SNOW (Steganographic Nature Of Whitespace) (also known as stegsnow) encodes messages in ASCII files using whitespace at the end of lines.

Has options to compress and/or encrypt the message using the ICE encryption algorithm.

Prior to 22 November 1998 the DOS version was not compatible with other platforms

To show the beginning of a message, a tab is added immediately after the text on the first line where it will fit. This prevents the insertion of mail and news headers containing trailing spaces from corrupting the message, since a trailing tab must be found before extraction begins.

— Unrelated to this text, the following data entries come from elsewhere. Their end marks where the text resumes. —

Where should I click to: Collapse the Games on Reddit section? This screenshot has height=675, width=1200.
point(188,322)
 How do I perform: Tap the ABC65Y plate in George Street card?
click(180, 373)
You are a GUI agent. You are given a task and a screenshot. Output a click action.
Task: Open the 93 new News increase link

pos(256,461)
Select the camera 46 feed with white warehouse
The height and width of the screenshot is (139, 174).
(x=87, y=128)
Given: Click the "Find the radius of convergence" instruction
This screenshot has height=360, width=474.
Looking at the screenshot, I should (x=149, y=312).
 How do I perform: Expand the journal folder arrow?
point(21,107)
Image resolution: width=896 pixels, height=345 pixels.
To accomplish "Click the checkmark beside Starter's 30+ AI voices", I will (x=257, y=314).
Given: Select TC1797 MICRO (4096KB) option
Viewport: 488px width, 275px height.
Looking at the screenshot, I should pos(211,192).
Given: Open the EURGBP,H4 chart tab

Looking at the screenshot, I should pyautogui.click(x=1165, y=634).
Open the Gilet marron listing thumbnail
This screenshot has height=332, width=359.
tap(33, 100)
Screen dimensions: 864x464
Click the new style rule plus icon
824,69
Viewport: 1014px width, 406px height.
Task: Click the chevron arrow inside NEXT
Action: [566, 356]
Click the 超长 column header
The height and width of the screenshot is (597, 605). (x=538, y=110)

Data is written 3 bits at a time, coding for 0 to 7 spaces. Any messages not a multiple of 3 bits will be padded by zeroes. During extraction, an extra one or two bits at the end will be ignored (fortunately there are no two-bit Huffman codes to confuse things).

An alternative scheme was considered, where bits were written one at a time as either a space or a tab. Although this scheme adds fewer characters per bit (1 vs 1.5), it requires more columns per bit (4.5 vs 2.67), and column space is the limiting factor.

Tabs are used to separate the blocks of spaces. Thus 3 bits are usually coded in 8 columns of text, and given that the default line length is 80 characters, this allows 30 bits to be stored on empty lines. A tab is not appended to the end of a line unless the last 3 bits coded to zero spaces, in which case it is needed to show some bits are actually there.

If a message will not fit into the available text, empty lines will be appended and used to contain the overflow. A warning message will also be produced, since this affects the look of the original text.